Concurrent kernels execution using streams in multiple CPU threads

dwaras3284 · June 19, 2012, 9:20pm

Hi,

I’m new to concurrent kernel execution technique(supported by FERMI GPU). I need to use this technique in my project so as to get some performance gain. CUDA programming guide mentions that 16 kernels belonging to the same context can run concurrently.

Can anyone please clarify my questions regarding concurrent kernel execution?

I need to run the same kernel on different batches of input data. So, I’m planning to launch kernels concurrently, each one working on a batch of input data. I understand number of kernels that can concurrently depends on how much resources are being used by each of the kernels. I want to know how kernels run concurrently on the same GPU? How does the hardware handle different kernels with different thread configurations running at the same time on a GPU? Does nyone know how it works internally? Does 16 kernels run concurrently(overlap in true sense) on a GPU hardware? Practically, how many kernels can execute in parallel?
Second question, My project has multiple host threads. I’m planning to associate each stream ID with each CPU thread and each stream will run the kernel with a small batch of input. The other stream associated with the other thread runs on the second batch of the same input and likewise the kernels in other streams run its respective batches of the input. All the host threads n their respective streams are using the same context and same GPU. Is it possible to associate each host thread with stream Id and run it’s respective kernel?
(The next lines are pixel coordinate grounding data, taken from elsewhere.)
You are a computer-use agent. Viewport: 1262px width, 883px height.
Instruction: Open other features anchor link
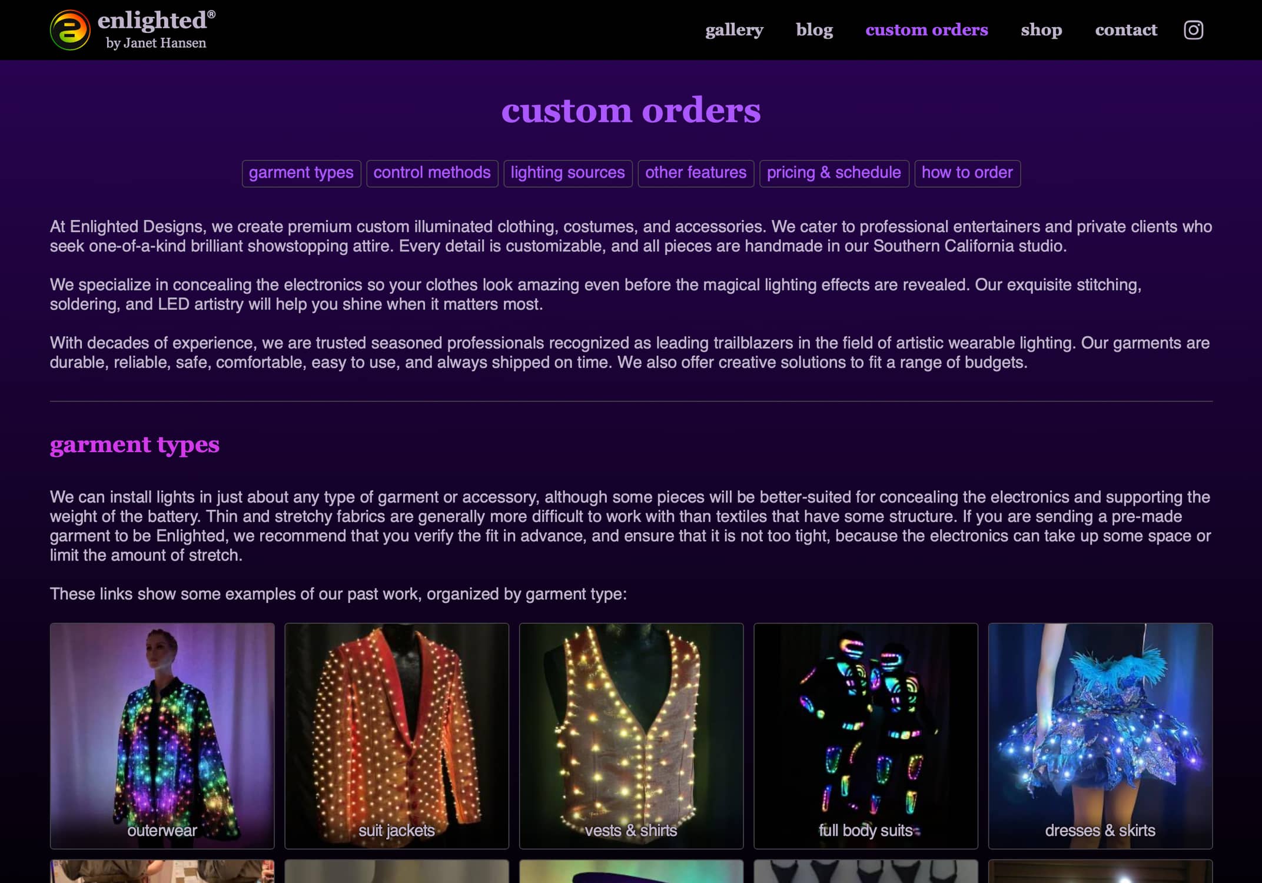tap(696, 173)
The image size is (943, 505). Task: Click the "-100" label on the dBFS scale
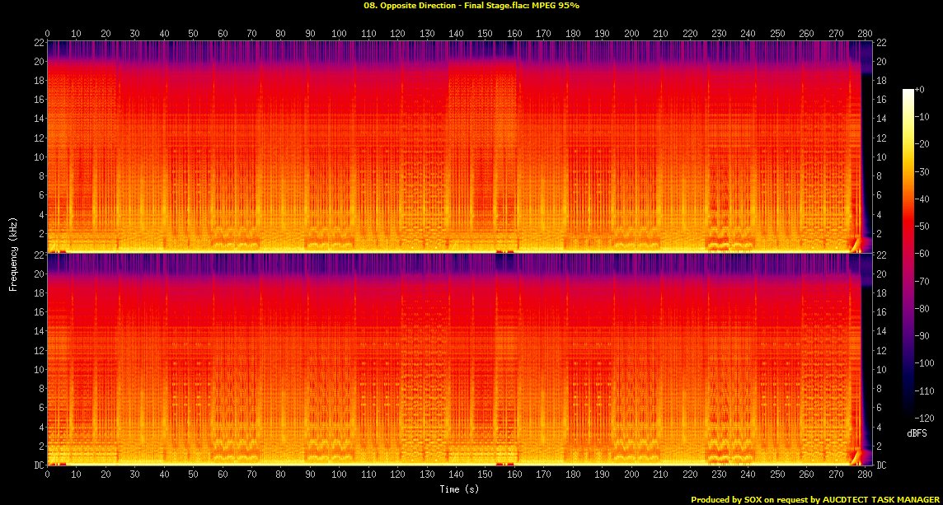(x=924, y=363)
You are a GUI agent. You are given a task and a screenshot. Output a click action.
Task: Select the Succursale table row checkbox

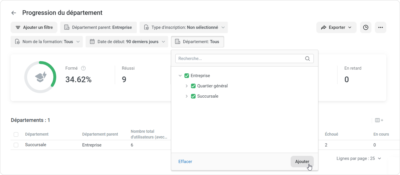click(16, 145)
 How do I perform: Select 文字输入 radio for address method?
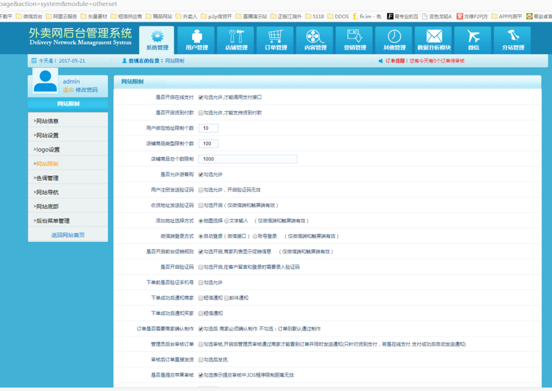click(x=226, y=220)
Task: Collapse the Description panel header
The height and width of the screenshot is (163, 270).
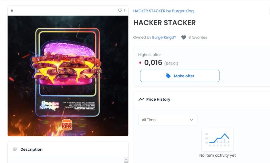Action: (x=68, y=149)
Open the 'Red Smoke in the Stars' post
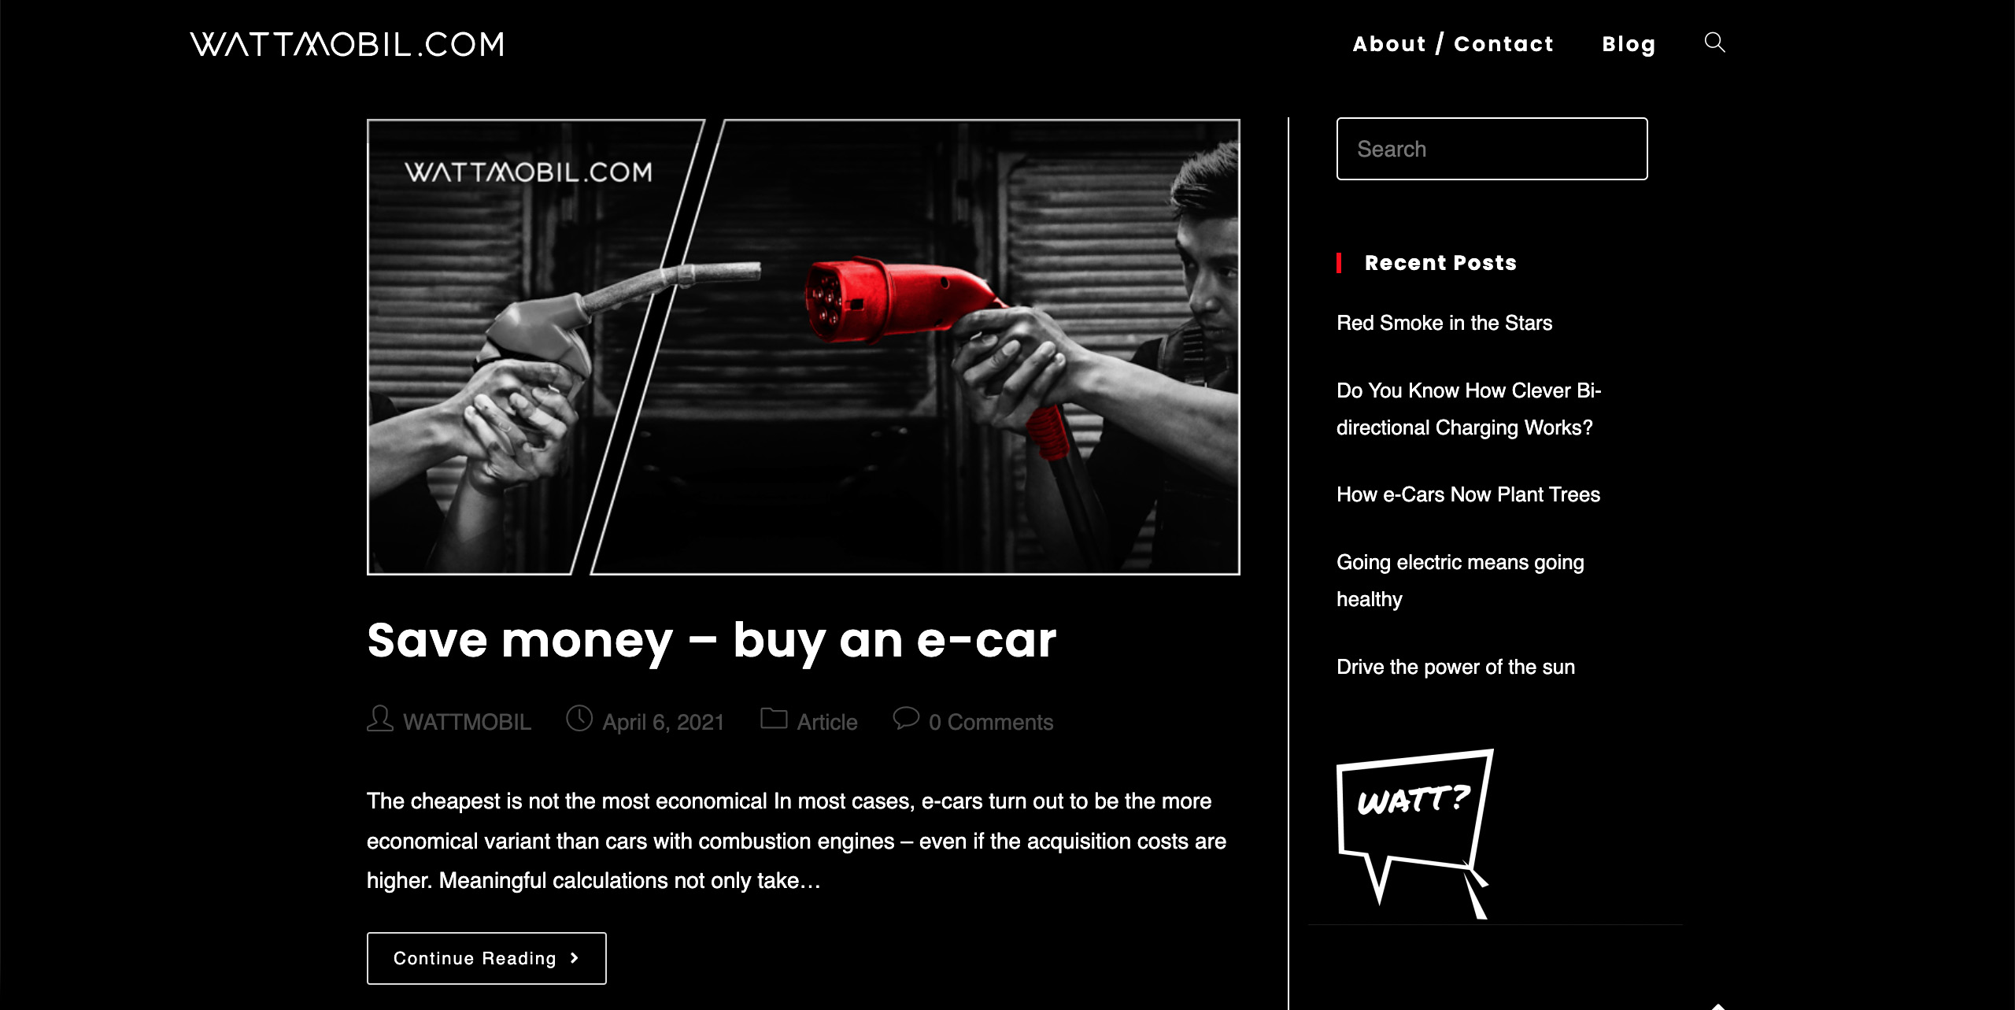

It is very important for me to understand this before I use this technique for my project.

It’ll be really helpful if someone can clarify my questions.

Thanks

ymc · June 20, 2012, 12:47pm

At any given time, only one warp of threads are executed concurrently per SM/SMX
Yes

dwaras3284 · June 22, 2012, 9:13pm

I understand that at a given time, only one warp of threads run concurrently per SM. I’m asking how multiple kernels launched concurrently, run on the same GPU. We know, Fermi & Kepler supports up to 16 concurrent kernels. Each kernel will have its own thread configuration. How r they scheduled internally on hardware when they r launched simultaneously?
Are you sure this works? Same Context/ same GPU used by all the CPU threads

host thread#1 → stream #1 → kernel <<< … , stream 1>>>()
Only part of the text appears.